WHAT YOU SHOULD DO >>
Restate, word for word, the lines from the opening line of the data through the line containing "Task: Click ビデオパネルを非表示 menu entry", both included, and nothing else.

Collected data entries:

--------------------

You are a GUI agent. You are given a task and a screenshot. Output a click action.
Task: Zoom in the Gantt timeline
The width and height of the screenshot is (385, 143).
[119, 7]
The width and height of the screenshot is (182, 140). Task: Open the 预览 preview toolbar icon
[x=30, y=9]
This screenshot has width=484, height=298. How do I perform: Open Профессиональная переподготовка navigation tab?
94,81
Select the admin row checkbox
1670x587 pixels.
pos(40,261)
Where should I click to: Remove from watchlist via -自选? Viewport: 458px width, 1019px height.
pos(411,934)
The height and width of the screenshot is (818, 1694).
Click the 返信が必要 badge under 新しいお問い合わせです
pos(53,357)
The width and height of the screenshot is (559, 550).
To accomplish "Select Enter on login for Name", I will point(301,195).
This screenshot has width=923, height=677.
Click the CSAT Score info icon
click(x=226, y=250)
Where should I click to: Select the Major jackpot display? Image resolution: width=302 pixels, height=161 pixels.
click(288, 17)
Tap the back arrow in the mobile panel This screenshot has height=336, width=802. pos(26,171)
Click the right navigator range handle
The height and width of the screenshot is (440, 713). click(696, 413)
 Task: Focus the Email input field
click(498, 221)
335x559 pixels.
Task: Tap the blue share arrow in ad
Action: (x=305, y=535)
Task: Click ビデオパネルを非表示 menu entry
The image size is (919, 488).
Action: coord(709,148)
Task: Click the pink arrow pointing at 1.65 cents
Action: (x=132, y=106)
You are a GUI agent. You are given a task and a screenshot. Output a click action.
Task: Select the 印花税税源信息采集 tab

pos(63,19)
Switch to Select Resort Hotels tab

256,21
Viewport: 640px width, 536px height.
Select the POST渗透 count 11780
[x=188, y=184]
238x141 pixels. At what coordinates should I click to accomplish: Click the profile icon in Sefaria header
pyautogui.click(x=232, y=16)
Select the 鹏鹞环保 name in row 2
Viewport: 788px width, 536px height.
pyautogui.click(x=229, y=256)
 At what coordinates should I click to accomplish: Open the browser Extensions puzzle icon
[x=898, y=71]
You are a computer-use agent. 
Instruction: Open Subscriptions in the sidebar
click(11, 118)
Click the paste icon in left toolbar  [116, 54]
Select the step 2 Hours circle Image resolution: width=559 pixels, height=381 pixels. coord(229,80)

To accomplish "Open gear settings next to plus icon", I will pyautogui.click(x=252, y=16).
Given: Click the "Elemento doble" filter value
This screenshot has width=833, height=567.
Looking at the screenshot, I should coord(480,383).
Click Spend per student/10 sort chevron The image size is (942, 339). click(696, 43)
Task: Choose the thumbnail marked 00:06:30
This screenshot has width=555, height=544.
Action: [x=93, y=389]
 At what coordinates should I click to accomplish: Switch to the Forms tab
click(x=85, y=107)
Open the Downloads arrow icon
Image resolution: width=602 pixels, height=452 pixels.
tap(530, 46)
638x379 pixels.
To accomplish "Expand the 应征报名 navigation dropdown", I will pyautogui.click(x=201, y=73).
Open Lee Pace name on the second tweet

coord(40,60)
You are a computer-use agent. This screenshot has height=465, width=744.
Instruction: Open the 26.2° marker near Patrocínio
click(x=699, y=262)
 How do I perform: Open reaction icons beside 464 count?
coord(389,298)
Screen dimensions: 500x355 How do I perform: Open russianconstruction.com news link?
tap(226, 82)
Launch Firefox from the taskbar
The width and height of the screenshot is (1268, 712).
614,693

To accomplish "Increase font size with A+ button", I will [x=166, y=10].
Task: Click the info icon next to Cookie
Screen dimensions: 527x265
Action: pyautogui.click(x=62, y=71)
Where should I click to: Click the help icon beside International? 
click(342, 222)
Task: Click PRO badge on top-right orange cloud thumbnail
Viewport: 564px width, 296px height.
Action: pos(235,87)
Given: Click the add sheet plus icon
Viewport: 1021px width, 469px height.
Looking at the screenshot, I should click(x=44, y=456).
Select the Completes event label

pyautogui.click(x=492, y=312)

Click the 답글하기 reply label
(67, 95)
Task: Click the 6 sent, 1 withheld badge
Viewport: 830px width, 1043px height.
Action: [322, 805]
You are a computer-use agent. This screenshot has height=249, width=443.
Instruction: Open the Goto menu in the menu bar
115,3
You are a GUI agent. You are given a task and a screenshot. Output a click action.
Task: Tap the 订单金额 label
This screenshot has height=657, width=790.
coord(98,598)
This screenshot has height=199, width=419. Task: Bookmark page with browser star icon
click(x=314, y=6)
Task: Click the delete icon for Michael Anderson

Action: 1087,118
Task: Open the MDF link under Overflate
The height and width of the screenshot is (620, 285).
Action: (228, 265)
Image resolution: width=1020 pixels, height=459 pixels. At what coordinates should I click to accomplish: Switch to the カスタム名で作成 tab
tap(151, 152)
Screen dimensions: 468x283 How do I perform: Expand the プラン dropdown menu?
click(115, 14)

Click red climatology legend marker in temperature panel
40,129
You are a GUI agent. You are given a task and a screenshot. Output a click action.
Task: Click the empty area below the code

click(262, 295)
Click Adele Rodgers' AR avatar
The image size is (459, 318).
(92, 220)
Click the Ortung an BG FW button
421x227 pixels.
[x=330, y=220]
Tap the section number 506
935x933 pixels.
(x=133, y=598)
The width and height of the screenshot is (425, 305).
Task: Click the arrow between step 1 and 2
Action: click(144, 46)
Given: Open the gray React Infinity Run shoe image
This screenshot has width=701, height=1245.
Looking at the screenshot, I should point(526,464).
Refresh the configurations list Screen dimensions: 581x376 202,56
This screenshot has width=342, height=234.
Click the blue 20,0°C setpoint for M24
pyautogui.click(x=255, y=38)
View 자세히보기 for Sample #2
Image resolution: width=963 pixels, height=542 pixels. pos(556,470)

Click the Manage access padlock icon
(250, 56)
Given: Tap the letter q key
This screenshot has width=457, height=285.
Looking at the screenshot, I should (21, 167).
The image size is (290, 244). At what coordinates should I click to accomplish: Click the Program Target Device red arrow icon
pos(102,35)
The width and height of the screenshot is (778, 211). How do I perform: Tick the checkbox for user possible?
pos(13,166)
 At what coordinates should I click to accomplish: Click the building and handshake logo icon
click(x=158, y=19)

--------------------

ANSWER TO THIS PROBLEM >>
You are a GUI agent. You are given a task and a screenshot. Output a click action.
Task: Zoom in the Gantt timeline
The width and height of the screenshot is (385, 143).
[119, 7]
The width and height of the screenshot is (182, 140). Task: Open the 预览 preview toolbar icon
[x=30, y=9]
This screenshot has width=484, height=298. How do I perform: Open Профессиональная переподготовка navigation tab?
94,81
Select the admin row checkbox
1670x587 pixels.
pos(40,261)
Where should I click to: Remove from watchlist via -自选? Viewport: 458px width, 1019px height.
pos(411,934)
The height and width of the screenshot is (818, 1694).
Click the 返信が必要 badge under 新しいお問い合わせです
pos(53,357)
The width and height of the screenshot is (559, 550).
To accomplish "Select Enter on login for Name", I will point(301,195).
This screenshot has width=923, height=677.
Click the CSAT Score info icon
click(x=226, y=250)
Where should I click to: Select the Major jackpot display? Image resolution: width=302 pixels, height=161 pixels.
click(288, 17)
Tap the back arrow in the mobile panel This screenshot has height=336, width=802. pos(26,171)
Click the right navigator range handle
The height and width of the screenshot is (440, 713). click(696, 413)
 Task: Focus the Email input field
click(498, 221)
335x559 pixels.
Task: Tap the blue share arrow in ad
Action: (x=305, y=535)
Task: Click ビデオパネルを非表示 menu entry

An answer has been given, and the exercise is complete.